Not really. Not in a way I’m fully comfortable with.
First, I dont want to draw a hard line somewhere God’s word doesnt. And I’m prone to that, so I’m trying to guard against it.
Second, I can’t say I really have a comfortable understanding here. I guess I’m trying to “feel” the issue out, which probably isn’t best.
The first principle I would point to would be toward simplicity and away from ostentatious or even comfort. Toward David the Shepherd and not David the King. And I wouldnt argue with there was something wrong with David having the riches. Surely it was God who blessed him and gave it to him. At the same time, it feels like the rich kingly lifestyle was somewhat of a stumbling block to him and especially the kings who came after him, who’s hearts werent turned as fully to the Lord.

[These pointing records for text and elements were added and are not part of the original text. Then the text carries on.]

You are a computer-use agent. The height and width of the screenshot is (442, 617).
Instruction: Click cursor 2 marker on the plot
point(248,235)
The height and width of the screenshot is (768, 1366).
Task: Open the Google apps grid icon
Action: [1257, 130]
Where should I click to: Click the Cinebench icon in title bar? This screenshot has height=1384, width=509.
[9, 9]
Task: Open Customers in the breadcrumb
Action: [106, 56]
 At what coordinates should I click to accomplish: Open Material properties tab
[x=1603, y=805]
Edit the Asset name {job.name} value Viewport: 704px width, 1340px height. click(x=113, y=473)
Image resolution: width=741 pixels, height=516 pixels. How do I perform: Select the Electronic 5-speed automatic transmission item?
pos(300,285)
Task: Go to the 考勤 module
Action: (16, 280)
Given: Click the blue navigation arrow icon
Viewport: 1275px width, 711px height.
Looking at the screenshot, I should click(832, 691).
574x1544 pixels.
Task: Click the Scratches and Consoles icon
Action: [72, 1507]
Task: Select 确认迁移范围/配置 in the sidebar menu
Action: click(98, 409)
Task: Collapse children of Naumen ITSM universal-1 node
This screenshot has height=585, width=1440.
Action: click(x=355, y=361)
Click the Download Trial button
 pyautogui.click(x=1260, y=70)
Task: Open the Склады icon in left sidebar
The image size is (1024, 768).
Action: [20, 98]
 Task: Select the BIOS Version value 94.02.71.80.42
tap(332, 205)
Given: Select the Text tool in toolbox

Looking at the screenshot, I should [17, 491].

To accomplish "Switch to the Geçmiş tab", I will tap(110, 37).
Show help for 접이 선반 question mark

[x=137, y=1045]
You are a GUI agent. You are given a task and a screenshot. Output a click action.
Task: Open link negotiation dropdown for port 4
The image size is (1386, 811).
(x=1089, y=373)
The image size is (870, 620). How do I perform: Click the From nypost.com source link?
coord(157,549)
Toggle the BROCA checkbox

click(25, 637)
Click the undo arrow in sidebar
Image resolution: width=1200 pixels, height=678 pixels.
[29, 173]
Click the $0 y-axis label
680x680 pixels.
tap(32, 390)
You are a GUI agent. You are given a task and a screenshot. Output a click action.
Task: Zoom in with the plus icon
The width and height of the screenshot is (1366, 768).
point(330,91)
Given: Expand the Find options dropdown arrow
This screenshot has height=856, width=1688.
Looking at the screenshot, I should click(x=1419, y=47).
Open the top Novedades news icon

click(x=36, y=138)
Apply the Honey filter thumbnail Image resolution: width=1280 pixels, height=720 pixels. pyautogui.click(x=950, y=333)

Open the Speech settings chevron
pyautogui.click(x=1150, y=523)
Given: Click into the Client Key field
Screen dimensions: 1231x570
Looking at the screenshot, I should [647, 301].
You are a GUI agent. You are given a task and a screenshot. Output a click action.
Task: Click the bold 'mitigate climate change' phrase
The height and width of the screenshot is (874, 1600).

The second principle is that of outwardly glorifying God. Our lives should say that Christ is first. Paul learned the secret of being content in all things because Christ was/is first. So what we own/value/love should show that Jesus is our Lord.
The third principle would be that I have a knowledge that greed is corrupting. It is easy to fall into especially when you can point to others who are worse than you (and not you personally). So we have to guard against it.
For me, loving money and the things that money buys has never really been a stumbling block, but I’ve struggled with Christians who seem to love money, at least from the outside. I dont know if that (the appearance of loving money) counts as not being above reproach - I really dont know one way or the other if it does. And I know a lot of poorer people would wonder the same about me.
In college I had several friends who were native to and lived in Nicaragua. They had trouble making ends meet. Some of these guys would go hungry so their kids could eat. One friend of mine ate the family’s pet bird one lean year. And though I’ve never been what I would call a rich man, I’ve never gone hungry. And I see Christians driving Mercedezes and valuing 215 dollar Bibles… there’s a tension there that I dont know exactly what to do with.
So I know it is up to a person’s consciene, but it can’t just be conscience alone.
As far as the Preachers Bible marketing video goes, I think the thing that gives me the sick “gut-reaction” that I have is just seeing - as @jtbayly says - people absolutely gush over these soft imported Bibles. Its just not how I think of a Shepherd - a John the Baptist or Paul or Barnabas, or someone more recent like Calvin. But I think there’s something else going on as well - at least for me - about the proper way to think of money and how to best use what resources aren’t really ours in the first place.
I’m sure I’m off somewhere. Tell me where I’m wrong. Sharpen me up. I need it. Appreciate the conversation. To @Jesse as well.